2010-02-03

A question to universities, what skills do you think IT grads should have?

This week, Jon and I finished what I think we would both agree was one of the most compelling and important courses we have experienced. Looking into the wide variety of social, political and economic issues facing a modern ‘Network Society’, this unit was delivered with passion and insight whilst facilitating something I feel is all too lacking in higher education – the ability to debate and reason your own opinions.

If ever there was a good indication of how important these issues really are, the investment and publicity the BBC have put into their current documentary series ‘The Virtual Revolution’ is it. Both this series and our unique final year unit tackle the ever changing issues of the web’s impact on our lives, its effects on globalisation and the nation state, the implications of privacy to online communities, and asks challenging questions as to how technology both promises and threatens so much.
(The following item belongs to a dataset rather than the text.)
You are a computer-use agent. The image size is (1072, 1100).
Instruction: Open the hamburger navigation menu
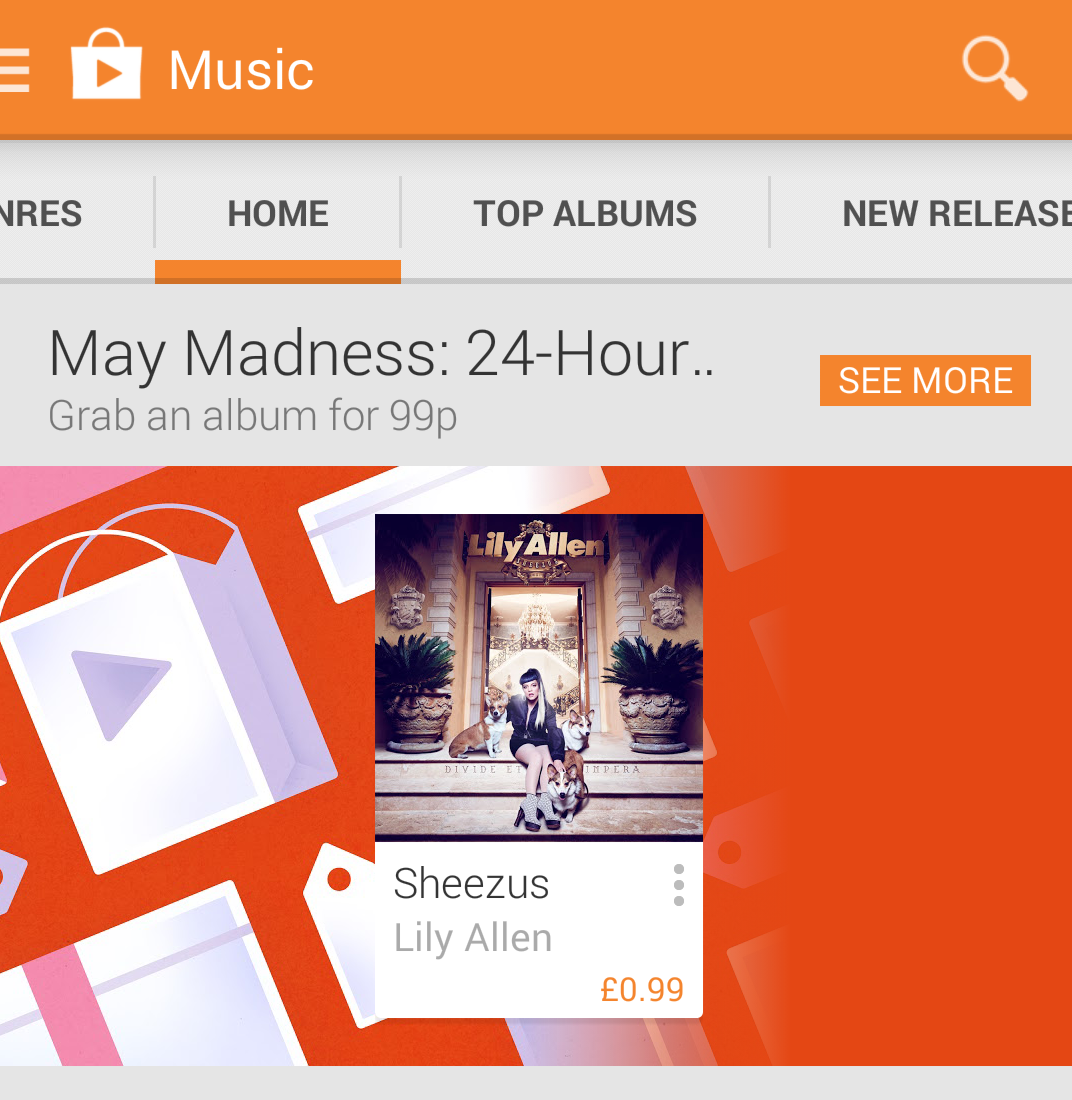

After considerable reflection it simply disappoints me to see so many of my higher education colleagues being given a limited range of technical expertise, with no consideration as to the wider impacts of technology. I do not foresee an IT industry where highly specific technical disciplines are redundant, but surely in a globalised world that is impacted so significantly by far more than just ‘how stuff works,’ isn’t it time we really stared to ask ourselves where people come into our new technologies. Bafflingly, multi-disciplinary courses such as the one we are currently enjoying are under threat at many institutions, including mine. Higher education, like most public services, has even more responsibility to deliver value for money in difficult economic times. Yet in my opinion, and far more importantly in the eyes of most employers, graduates that can understand the immense implications of technology as well as just how to create it, stand a far better chance of tackling the most important issues.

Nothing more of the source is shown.